Wednesday, March 09, 2005

Combatting Jewish Superstition?

This is what I was complaining about. Mesora quote a Tosefta and a Rambam to support their position that tying red string around your wrist for good luck is idolatry.

But let's throw our net a little wider. R Meir ha-Cohen of Rothenburg, in his Hagahot Maimoniot, ad loc (Mishne Torah, hilkhot Mezuza 5, no. 4) quotes authorities both for and against the custom of writing magical names into the mezuza. This was a widespread Ashkenazic custom (see further: Daniel Sperber, Minhagei Yisrael 2, 103-106).

In Tosefta ki-fshuta on the words "and he who ties a red string on his finger" (vol. 2, p. 82), after citing classical parallels to this custom, Saul Lieberman remembers that the nurses in his home town would tie red strings around the necks of children, to protect them from scarlet fever. He concludes that the Tosefta should be interpreted narrowly, to forbid only strings around fingers and not around other limbs.
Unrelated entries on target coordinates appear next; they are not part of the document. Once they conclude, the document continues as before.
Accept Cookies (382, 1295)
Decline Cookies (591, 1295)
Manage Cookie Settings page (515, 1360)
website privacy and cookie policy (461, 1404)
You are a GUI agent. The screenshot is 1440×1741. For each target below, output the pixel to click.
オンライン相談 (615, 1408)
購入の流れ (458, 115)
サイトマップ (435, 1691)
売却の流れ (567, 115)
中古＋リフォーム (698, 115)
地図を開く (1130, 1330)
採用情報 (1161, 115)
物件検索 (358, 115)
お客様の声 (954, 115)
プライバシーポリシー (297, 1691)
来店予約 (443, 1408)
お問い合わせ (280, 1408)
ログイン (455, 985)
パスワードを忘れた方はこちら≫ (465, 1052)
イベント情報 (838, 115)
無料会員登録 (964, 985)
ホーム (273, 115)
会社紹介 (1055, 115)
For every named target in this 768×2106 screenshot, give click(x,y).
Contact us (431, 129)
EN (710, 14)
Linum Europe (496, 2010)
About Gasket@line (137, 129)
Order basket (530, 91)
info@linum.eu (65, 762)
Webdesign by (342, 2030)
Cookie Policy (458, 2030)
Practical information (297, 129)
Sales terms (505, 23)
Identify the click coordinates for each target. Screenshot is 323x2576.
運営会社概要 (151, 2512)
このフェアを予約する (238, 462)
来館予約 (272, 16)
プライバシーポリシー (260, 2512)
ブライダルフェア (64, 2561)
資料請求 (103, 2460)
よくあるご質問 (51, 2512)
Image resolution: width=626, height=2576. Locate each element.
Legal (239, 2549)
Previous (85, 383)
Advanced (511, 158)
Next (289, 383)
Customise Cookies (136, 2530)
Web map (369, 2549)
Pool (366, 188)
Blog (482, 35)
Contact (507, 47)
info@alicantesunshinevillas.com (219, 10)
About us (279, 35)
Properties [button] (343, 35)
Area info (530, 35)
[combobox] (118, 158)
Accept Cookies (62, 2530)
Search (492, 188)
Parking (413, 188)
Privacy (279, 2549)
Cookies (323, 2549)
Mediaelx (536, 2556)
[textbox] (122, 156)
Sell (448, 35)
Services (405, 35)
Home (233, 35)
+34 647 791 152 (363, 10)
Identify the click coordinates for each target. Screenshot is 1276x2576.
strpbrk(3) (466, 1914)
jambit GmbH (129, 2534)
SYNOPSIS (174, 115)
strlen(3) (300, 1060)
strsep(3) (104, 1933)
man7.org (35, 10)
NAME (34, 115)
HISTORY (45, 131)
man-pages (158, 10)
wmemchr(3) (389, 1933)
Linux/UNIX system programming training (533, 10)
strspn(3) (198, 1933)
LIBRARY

My point is this. I also think that the popularity of red strings, and the whole culture that surrounds it, is pathetic and insidious. But the way to combat it is not to excise chapters from our history. Humour seems a much better tack to me.

Ultimately, what will draw people towards Judaism and away from quackery is sensitive, thoughtful and open-minded practitioners and representatives, not polemics with cynical opportunists.